**Extrait du document**
Adaptée du livre autobiographique de Piper Kerman (Orange is the new black : One Year in a Women’s Prison), cette nouvelle série de Netflix fut un coup de foudre. Au point de dévorer rapidement la saison (Rappelons que Netflix incite au binge-watching, et que c’est le mal absolu).
Si on sent la patte de la créatrice Jenji Kohan (Weeds), j’ai trouvé qu’il y avait bien plus de travail sur la forme pour rendre le récit réellement drôle et émouvant. Je n’avais pas réussi à m’attacher à Weeds au delà de la seconde saison, parce qu’elle manquait singulièrement d’intensité et de rythme, s’astreignant parfois davantage à une satire pseudo-sociale qu’à des ressorts comiques ou dramatiques. Bref je me suis ennuyé devant Weeds.
Orange is the new black n’a pas ces défauts. Mieux encore, elle corrige ceux du livre, qui racontait comment une jeune femme blonde, « parfaitement éduquée » finissait par être aimée par tout le monde dans sa prison, avec un ton légèrement condescendant et hypocrite. Dans la série notre héroïne emprisonnée doit se remettre en question, surtout en tant qu’être humain. Elle est loin d’être parfaite, et elle va finir par le comprendre.
On s’éloigne donc peu à peu du cliché de la jeune femme un rien innocente qui tombe par accident de la vie dans la fosse aux lions, et qui doit en apprendre les codes. Il faudra attendre le milieu de la saison pour voir les premiers signes de cette évolution salvatrice. Notre héroïne ne sait plus qui elle est. Si elle a appris à ne plus se prétendre supérieure, elle va aussi comprendre qu’elle même fait partie du problème.
Taylor Schiling campe avec efficacité cette jeune prisonnière torturée entre son amour lesbien aventureux (Laura Prepon) et son futur mariage avec un journaliste raté (Jason Biggs). Elle réussit au détour de plusieurs scènes à montrer toute la complexité de son personnage, ses questionnements, sa naïveté, mais aussi sa passion, sa rage enfouie… Elle ne gardera pas le profil bas, elle va devoir évoluer, au point de ne plus savoir qui elle était avant la prison, ou si son caractère ne se révèle que maintenant.

**Données fournies**
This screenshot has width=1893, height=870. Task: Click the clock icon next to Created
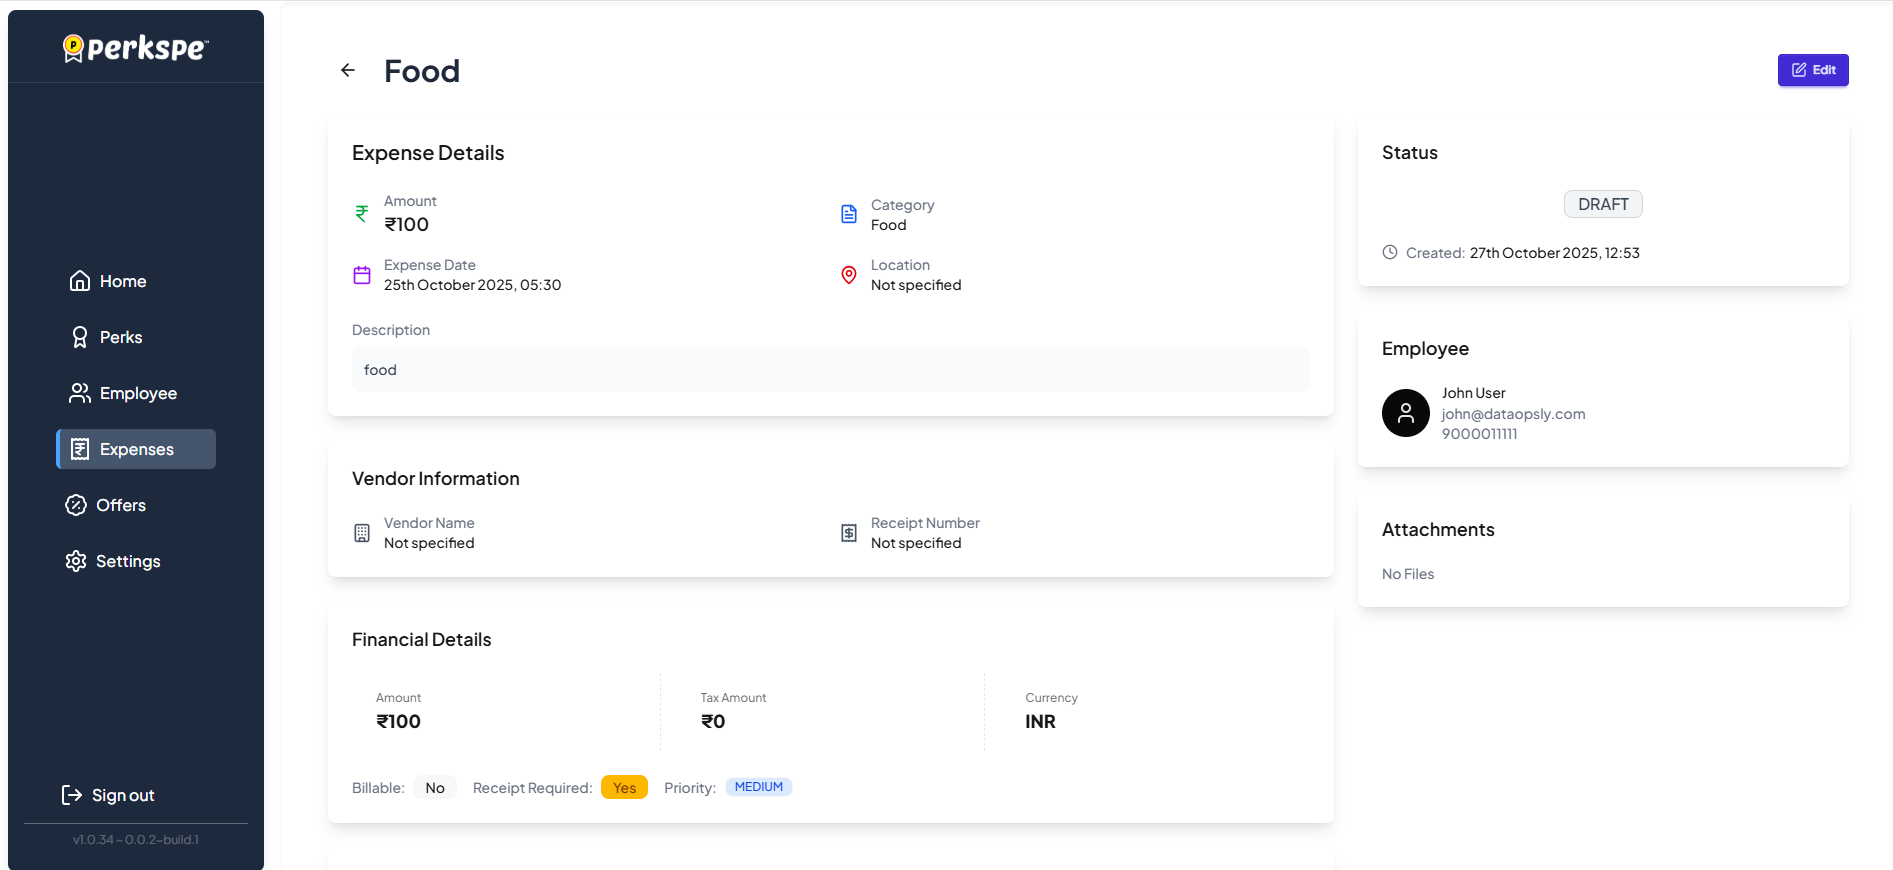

**Parties de l'exercice**
[a] Recopiez fidèlement le passage de la critique de la série, en commençant par « Orange is the new black n’a » et en poursuivant jusqu'à « partie du problème. ».
[b] D'après la critique de la série, quel acteur joue le journaliste raté que l'héroïne doit épouser ?

**Réponses par tâche**
[a]
Orange is the new black n’a pas ces défauts. Mieux encore, elle corrige ceux du livre, qui racontait comment une jeune femme blonde, « parfaitement éduquée » finissait par être aimée par tout le monde dans sa prison, avec un ton légèrement condescendant et hypocrite. Dans la série notre héroïne emprisonnée doit se remettre en question, surtout en tant qu’être humain. Elle est loin d’être parfaite, et elle va finir par le comprendre.
On s’éloigne donc peu à peu du cliché de la jeune femme un rien innocente qui tombe par accident de la vie dans la fosse aux lions, et qui doit en apprendre les codes. Il faudra attendre le milieu de la saison pour voir les premiers signes de cette évolution salvatrice. Notre héroïne ne sait plus qui elle est. Si elle a appris à ne plus se prétendre supérieure, elle va aussi comprendre qu’elle même fait partie du problème.

[b] Jason Biggs.